Stored data entries:
------------------------------------------------

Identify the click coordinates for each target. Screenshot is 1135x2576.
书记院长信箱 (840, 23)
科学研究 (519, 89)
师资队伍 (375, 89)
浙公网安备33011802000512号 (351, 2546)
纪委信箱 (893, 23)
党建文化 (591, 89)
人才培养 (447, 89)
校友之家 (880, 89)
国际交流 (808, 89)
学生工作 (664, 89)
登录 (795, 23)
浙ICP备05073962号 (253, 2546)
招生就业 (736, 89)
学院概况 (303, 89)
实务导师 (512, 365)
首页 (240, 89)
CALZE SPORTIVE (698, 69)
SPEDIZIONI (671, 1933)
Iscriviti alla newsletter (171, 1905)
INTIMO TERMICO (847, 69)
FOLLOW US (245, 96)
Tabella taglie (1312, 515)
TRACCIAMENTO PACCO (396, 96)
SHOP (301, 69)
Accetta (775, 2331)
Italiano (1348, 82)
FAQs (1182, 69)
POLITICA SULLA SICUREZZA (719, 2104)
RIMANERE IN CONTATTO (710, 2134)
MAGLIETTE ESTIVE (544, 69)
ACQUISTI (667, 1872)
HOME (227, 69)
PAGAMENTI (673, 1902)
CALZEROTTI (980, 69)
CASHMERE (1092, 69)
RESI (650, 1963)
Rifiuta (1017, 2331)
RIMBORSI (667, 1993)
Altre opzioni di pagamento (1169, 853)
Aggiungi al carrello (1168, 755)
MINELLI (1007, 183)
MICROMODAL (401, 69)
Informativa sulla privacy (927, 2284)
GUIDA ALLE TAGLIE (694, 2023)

------------------------------------------------

**Exercise directions:** Set out every record in full, exactly as given.

**Response area:**
Identify the click coordinates for each target. Screenshot is 1135x2576.
书记院长信箱 (840, 23)
科学研究 (519, 89)
师资队伍 (375, 89)
浙公网安备33011802000512号 (351, 2546)
纪委信箱 (893, 23)
党建文化 (591, 89)
人才培养 (447, 89)
校友之家 (880, 89)
国际交流 (808, 89)
学生工作 (664, 89)
登录 (795, 23)
浙ICP备05073962号 (253, 2546)
招生就业 (736, 89)
学院概况 (303, 89)
实务导师 (512, 365)
首页 (240, 89)
CALZE SPORTIVE (698, 69)
SPEDIZIONI (671, 1933)
Iscriviti alla newsletter (171, 1905)
INTIMO TERMICO (847, 69)
FOLLOW US (245, 96)
Tabella taglie (1312, 515)
TRACCIAMENTO PACCO (396, 96)
SHOP (301, 69)
Accetta (775, 2331)
Italiano (1348, 82)
FAQs (1182, 69)
POLITICA SULLA SICUREZZA (719, 2104)
RIMANERE IN CONTATTO (710, 2134)
MAGLIETTE ESTIVE (544, 69)
ACQUISTI (667, 1872)
HOME (227, 69)
PAGAMENTI (673, 1902)
CALZEROTTI (980, 69)
CASHMERE (1092, 69)
RESI (650, 1963)
Rifiuta (1017, 2331)
RIMBORSI (667, 1993)
Altre opzioni di pagamento (1169, 853)
Aggiungi al carrello (1168, 755)
MINELLI (1007, 183)
MICROMODAL (401, 69)
Informativa sulla privacy (927, 2284)
GUIDA ALLE TAGLIE (694, 2023)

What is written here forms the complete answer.